AGRAVADO: LUCAS BEARARE DA COSTA

Advogados do(a) AGRAVADO: FERNANDO FRANCO LIMA DE CASTRO - SP502401-A, LEONARDO BARBOZA FONSECA - SP467804-A

OUTROS PARTICIPANTES:

FISCAL DA LEI: MINISTERIO PUBLICO FEDERAL - PR/SP
 

 

 

  

 

R E L A T Ó R I O

 

A Excelentíssima Desembargadora Federal MARISA SANTOS (RELATORA):

Agravo de instrumento interposto pela União Federal contra decisão que deferiu pedido de liminar em mandado de segurança para determinar à autoridade impetrada que mantenha o prazo de validade de 10 anos para o Certificado de Registro, os Certificados de Registro de Arma de Fogo e a Guia de Tráfego Especial em favor do impetrante, expedidos antes da vigência do Decreto nº 11.615/2023. 
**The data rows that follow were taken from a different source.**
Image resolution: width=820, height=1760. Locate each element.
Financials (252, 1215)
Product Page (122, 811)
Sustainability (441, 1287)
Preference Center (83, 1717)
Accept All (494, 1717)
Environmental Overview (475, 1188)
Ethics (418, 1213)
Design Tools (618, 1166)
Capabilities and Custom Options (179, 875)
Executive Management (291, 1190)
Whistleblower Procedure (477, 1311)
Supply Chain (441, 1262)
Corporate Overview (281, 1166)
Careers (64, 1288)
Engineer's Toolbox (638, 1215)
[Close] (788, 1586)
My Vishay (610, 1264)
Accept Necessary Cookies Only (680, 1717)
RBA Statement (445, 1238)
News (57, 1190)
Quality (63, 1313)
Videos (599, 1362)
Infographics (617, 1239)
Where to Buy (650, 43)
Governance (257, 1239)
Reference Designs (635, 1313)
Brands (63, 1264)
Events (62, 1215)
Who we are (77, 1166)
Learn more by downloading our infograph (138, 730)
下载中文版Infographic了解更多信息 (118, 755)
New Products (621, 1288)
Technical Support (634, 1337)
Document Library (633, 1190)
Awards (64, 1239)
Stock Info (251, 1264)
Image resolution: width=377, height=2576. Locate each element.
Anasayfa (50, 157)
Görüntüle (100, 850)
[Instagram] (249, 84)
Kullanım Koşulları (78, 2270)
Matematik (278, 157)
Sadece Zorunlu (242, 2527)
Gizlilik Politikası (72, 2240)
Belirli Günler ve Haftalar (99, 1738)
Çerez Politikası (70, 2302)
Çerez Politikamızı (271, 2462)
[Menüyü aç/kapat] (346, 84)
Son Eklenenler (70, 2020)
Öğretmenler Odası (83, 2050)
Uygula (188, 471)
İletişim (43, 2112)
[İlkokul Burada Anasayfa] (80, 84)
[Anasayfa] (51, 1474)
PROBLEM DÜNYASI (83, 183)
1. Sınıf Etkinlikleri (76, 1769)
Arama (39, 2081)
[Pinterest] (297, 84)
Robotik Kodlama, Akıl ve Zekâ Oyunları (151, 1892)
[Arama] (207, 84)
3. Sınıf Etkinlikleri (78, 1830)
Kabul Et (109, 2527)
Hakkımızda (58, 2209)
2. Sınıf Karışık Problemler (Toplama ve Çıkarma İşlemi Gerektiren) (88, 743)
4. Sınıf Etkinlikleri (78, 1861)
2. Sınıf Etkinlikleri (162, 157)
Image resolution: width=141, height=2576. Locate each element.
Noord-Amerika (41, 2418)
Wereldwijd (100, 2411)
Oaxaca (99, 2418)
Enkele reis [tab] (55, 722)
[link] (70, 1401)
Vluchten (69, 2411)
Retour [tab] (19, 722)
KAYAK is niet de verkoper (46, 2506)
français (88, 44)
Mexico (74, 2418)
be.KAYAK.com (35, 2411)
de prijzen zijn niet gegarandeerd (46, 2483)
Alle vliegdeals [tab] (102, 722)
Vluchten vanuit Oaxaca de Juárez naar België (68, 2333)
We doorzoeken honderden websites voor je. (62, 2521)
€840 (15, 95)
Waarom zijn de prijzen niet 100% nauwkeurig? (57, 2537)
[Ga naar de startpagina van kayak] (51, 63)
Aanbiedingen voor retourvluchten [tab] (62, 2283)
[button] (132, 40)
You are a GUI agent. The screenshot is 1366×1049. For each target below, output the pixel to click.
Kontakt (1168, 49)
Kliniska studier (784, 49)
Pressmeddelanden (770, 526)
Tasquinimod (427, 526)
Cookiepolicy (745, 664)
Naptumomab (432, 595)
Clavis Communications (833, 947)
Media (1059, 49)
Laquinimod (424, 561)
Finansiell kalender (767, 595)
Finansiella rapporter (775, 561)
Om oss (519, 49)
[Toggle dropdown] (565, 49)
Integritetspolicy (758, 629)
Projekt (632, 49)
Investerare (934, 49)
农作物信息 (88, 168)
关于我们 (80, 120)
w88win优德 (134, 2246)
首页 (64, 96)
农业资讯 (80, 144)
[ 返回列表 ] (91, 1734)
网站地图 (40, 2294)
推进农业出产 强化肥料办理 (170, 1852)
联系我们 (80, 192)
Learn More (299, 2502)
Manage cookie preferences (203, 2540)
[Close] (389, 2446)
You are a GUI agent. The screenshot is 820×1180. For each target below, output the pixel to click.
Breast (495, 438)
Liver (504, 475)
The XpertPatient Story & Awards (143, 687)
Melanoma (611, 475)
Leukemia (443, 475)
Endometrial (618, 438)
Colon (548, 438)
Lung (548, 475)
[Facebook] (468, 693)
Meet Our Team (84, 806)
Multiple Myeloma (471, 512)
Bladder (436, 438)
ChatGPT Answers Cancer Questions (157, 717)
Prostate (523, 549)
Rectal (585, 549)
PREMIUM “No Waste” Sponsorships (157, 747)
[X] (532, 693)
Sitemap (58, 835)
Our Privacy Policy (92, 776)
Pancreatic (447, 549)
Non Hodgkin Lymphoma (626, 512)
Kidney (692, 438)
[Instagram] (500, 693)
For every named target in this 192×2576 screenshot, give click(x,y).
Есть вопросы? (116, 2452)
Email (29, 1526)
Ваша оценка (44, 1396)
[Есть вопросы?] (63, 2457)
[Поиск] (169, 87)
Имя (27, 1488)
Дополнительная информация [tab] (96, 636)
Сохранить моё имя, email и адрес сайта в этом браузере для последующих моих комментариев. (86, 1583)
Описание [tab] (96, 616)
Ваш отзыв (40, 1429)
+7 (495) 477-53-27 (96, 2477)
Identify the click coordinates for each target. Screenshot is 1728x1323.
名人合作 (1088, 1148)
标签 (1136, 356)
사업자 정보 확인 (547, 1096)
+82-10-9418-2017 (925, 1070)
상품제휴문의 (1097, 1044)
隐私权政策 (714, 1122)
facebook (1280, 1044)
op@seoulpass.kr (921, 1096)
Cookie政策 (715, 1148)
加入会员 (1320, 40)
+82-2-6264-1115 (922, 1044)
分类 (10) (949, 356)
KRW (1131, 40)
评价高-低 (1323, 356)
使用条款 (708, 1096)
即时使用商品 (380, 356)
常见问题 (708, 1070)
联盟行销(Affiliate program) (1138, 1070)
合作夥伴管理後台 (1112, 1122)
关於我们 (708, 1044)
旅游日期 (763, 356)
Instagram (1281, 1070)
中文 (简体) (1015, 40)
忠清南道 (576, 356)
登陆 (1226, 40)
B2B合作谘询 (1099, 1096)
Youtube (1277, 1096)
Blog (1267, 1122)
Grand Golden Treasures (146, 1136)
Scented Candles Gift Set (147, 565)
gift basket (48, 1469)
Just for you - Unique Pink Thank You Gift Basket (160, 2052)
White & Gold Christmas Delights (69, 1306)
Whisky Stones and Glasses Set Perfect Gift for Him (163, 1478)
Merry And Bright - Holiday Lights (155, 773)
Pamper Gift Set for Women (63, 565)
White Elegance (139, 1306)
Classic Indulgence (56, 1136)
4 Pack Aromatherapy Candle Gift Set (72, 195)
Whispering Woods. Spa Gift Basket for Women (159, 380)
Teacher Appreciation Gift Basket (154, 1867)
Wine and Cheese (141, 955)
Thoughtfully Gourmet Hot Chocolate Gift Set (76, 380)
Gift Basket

Alega, inicialmente, a inexistência de direito líquido e certo a ser tutelado por meio da impetração do mandado de segurança, na medida em que os atos normativos questionados – Decreto nº 11.615/2023 e Portaria COLOG/Comando do Exército nº 166/2023 - revestem-se de caráter abstrato e genérico, direcionando-se, indistintamente, a todos os interessados em obter registro de colecionador, atirador ou caçador. 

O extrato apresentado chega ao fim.